## Imports

In [1]:
import numpy as np
import pandas as pd
import pickle

## Create fake data

In [2]:
n_obs = 100
fake_data = {'age': np.random.randint(25,100,n_obs), 
             'gender': np.random.choice(['female','male'], size=n_obs, replace=True),
             'm_status': np.random.choice(['single','married','widow'], size=n_obs, replace=True),
             'profession': np.random.choice(['accountant','lawyer','dentist','doctor','data scientist'], 
                                            size=n_obs, replace=True)}

In [3]:
df = pd.DataFrame(fake_data)
df.head(10)

Unnamed: 0,age,gender,m_status,profession
0,80,male,single,data scientist
1,37,female,single,data scientist
2,36,male,single,lawyer
3,90,female,widow,doctor
4,87,female,widow,dentist
5,48,male,married,lawyer
6,87,female,widow,accountant
7,75,female,single,lawyer
8,75,female,married,dentist
9,68,male,widow,lawyer


## Subset Data

In [4]:
subset = df[(df.gender == 'female') & (df.age < 75) & (df.profession == 'data scientist')]
subset

Unnamed: 0,age,gender,m_status,profession
1,37,female,single,data scientist
20,55,female,single,data scientist
67,37,female,widow,data scientist
68,44,female,single,data scientist
82,72,female,widow,data scientist
83,40,female,single,data scientist
87,70,female,widow,data scientist


---

What if I had lots of data and didn't want to rerun the subset portion? 
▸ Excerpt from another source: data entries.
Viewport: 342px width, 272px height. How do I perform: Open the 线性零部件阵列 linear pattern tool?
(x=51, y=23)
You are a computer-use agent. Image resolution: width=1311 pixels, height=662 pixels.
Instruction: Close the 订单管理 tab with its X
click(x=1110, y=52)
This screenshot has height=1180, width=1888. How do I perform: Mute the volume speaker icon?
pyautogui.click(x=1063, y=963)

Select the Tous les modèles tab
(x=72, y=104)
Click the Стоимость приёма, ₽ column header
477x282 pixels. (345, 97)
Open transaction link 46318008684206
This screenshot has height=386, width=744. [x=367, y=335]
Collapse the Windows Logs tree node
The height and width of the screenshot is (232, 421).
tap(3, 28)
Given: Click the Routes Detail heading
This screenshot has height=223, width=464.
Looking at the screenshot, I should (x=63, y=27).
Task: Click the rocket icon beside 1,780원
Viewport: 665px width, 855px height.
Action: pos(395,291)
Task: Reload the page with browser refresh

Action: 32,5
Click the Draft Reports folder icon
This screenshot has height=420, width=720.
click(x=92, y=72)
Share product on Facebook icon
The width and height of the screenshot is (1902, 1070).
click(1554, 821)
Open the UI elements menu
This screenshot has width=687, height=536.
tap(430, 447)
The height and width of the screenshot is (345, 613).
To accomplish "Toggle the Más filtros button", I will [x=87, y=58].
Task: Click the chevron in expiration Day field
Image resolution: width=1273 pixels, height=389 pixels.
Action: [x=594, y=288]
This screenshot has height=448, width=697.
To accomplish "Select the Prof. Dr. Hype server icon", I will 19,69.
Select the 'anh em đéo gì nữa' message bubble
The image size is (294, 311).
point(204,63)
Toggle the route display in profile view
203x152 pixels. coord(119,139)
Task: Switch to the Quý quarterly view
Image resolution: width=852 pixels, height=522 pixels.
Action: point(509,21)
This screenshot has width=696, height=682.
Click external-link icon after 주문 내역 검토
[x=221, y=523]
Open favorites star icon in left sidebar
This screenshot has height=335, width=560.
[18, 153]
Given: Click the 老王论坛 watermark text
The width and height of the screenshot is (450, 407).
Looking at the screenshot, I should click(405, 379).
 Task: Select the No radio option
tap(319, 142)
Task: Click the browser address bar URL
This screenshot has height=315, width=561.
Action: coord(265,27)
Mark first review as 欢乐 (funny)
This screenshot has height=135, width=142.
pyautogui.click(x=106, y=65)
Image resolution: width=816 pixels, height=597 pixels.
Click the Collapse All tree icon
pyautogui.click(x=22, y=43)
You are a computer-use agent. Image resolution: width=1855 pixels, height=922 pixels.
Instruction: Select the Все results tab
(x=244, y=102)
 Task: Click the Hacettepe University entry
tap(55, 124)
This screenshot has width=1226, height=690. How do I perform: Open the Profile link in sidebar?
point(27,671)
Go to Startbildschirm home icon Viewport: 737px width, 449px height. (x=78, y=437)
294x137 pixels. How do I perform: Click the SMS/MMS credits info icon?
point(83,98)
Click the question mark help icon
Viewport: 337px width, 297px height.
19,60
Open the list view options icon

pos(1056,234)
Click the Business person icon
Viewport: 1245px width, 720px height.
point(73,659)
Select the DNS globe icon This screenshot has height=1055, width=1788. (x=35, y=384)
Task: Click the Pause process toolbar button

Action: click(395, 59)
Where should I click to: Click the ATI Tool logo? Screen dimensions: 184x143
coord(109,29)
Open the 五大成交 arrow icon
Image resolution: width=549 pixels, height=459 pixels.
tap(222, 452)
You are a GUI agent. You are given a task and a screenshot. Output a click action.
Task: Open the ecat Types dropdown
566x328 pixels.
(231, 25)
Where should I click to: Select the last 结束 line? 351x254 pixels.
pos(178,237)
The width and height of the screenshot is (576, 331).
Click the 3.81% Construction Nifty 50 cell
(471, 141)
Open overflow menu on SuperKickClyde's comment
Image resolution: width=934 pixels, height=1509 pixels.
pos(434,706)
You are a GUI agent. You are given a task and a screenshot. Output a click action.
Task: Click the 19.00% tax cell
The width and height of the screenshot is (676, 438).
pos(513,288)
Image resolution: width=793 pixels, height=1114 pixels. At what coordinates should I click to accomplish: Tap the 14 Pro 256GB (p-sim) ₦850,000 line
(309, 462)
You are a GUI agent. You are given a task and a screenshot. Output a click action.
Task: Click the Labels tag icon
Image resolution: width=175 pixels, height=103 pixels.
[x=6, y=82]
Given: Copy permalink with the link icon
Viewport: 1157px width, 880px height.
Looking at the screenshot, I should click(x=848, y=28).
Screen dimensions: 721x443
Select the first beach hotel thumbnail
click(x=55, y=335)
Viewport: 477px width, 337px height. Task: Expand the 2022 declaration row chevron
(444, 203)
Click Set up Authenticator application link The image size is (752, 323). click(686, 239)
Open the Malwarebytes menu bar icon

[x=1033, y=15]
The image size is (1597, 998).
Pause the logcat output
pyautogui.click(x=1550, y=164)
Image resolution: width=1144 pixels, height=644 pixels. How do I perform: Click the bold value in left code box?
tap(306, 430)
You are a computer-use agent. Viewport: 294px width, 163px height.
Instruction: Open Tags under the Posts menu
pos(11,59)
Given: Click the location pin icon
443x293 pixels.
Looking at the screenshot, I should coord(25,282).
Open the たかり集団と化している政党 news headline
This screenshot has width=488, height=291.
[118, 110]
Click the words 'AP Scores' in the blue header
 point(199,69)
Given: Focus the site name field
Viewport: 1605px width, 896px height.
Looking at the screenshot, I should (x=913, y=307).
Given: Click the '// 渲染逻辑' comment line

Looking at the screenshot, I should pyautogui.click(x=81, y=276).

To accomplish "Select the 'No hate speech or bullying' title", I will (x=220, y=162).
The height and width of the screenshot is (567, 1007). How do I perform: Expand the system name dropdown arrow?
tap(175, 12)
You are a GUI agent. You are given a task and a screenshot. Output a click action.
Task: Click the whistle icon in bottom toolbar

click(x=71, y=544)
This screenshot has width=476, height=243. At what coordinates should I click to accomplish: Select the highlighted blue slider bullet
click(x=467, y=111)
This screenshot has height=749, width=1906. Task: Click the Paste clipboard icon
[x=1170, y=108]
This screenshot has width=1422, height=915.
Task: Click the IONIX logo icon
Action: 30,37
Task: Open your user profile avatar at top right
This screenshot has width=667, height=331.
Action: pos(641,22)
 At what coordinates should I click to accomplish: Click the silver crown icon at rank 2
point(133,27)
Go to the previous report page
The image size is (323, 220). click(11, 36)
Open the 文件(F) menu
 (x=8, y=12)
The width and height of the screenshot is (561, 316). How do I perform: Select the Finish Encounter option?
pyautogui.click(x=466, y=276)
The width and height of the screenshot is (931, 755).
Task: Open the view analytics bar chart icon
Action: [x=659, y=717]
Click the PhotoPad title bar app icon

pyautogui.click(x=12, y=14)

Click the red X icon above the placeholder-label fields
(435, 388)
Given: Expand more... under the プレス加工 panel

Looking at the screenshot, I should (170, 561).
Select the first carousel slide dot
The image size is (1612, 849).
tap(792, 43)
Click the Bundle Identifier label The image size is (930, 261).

Is there a way to save this subsetted dataframe and load it later when I need it?

**Yes, pickle!**

From the [docs](https://docs.python.org/3/library/pickle.html): 
>The pickle module implements binary protocols for serializing and de-serializing a Python object structure. “Pickling” is the process whereby a Python object hierarchy is converted into a byte stream, and “unpickling” is the inverse operation, whereby a byte stream (from a binary file or bytes-like object) is converted back into an object hierarchy.    
>
>**Warning The pickle module is not secure against erroneous or maliciously constructed data. Never unpickle data received from an untrusted or unauthenticated source.**
>
>The following types can be pickled:
>
* None, True, and False  
* integers, floating point numbers, complex numbers  
* strings, bytes, bytearrays  
* tuples, lists, sets, and dictionaries containing only picklable objects  
* functions defined at the top level of a module (using def, not lambda)  
* built-in functions defined at the top level of a module  
* classes that are defined at the top level of a module  
* instances of such classes whose __dict__ or the result of calling __getstate__() is picklable 

In [5]:
# set path for convenience
path = '/Users/davidziganto/Repositories/Data_Science_Fundamentals/pkl_files/'

In [6]:
# Save
with open(path + 'subset_df.pkl', 'wb') as picklefile:
    pickle.dump(subset, picklefile)

In [7]:
del subset

In [8]:
# Open
with open(path + "subset_df.pkl", 'rb') as picklefile: 
    test = pickle.load(picklefile)

In [9]:
test

Unnamed: 0,age,gender,m_status,profession
1,37,female,single,data scientist
20,55,female,single,data scientist
67,37,female,widow,data scientist
68,44,female,single,data scientist
82,72,female,widow,data scientist
83,40,female,single,data scientist
87,70,female,widow,data scientist


Viola. Now I can pickup where I left off without having to run through all that processing.